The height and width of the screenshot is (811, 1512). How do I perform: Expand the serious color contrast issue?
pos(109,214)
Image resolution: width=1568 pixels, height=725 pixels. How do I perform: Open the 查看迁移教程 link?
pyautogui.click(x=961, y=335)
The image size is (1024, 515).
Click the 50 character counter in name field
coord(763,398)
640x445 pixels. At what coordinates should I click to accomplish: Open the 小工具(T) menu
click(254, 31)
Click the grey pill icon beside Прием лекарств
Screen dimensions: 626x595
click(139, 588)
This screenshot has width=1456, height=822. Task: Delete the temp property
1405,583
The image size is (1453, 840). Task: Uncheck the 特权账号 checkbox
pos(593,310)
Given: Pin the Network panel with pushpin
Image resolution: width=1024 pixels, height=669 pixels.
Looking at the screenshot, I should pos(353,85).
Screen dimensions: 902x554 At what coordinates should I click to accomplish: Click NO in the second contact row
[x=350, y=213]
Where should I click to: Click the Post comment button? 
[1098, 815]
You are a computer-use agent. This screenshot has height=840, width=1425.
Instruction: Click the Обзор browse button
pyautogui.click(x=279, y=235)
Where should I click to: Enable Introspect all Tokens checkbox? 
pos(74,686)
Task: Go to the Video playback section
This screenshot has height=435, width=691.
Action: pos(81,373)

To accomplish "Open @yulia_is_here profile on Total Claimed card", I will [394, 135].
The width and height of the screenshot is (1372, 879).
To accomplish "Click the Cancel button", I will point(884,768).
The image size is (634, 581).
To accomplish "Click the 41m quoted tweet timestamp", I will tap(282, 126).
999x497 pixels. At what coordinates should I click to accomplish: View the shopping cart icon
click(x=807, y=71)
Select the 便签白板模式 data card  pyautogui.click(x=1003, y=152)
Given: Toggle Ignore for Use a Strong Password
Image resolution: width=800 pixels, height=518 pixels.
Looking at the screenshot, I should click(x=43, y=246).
========
**Exercise prompt:** Render all of the data above as a numbered list, dropping any blank lines.

**Complete answer:**
1. The height and width of the screenshot is (811, 1512). How do I perform: Expand the serious color contrast issue?
2. pos(109,214)
3. Image resolution: width=1568 pixels, height=725 pixels. How do I perform: Open the 查看迁移教程 link?
4. pyautogui.click(x=961, y=335)
5. The image size is (1024, 515).
6. Click the 50 character counter in name field
7. coord(763,398)
8. 640x445 pixels. At what coordinates should I click to accomplish: Open the 小工具(T) menu
9. click(254, 31)
10. Click the grey pill icon beside Прием лекарств
11. Screen dimensions: 626x595
12. click(139, 588)
13. This screenshot has width=1456, height=822. Task: Delete the temp property
14. 1405,583
15. The image size is (1453, 840). Task: Uncheck the 特权账号 checkbox
16. pos(593,310)
17. Given: Pin the Network panel with pushpin
18. Image resolution: width=1024 pixels, height=669 pixels.
19. Looking at the screenshot, I should pos(353,85).
20. Screen dimensions: 902x554 At what coordinates should I click to accomplish: Click NO in the second contact row
21. [x=350, y=213]
22. Where should I click to: Click the Post comment button? 
23. [1098, 815]
24. You are a computer-use agent. This screenshot has height=840, width=1425.
25. Instruction: Click the Обзор browse button
26. pyautogui.click(x=279, y=235)
27. Where should I click to: Enable Introspect all Tokens checkbox? 
28. pos(74,686)
29. Task: Go to the Video playback section
30. This screenshot has height=435, width=691.
31. Action: pos(81,373)
32. To accomplish "Open @yulia_is_here profile on Total Claimed card", I will [394, 135].
33. The width and height of the screenshot is (1372, 879).
34. To accomplish "Click the Cancel button", I will point(884,768).
35. The image size is (634, 581).
36. To accomplish "Click the 41m quoted tweet timestamp", I will tap(282, 126).
37. 999x497 pixels. At what coordinates should I click to accomplish: View the shopping cart icon
38. click(x=807, y=71)
39. Select the 便签白板模式 data card  pyautogui.click(x=1003, y=152)
40. Given: Toggle Ignore for Use a Strong Password
41. Image resolution: width=800 pixels, height=518 pixels.
42. Looking at the screenshot, I should click(x=43, y=246).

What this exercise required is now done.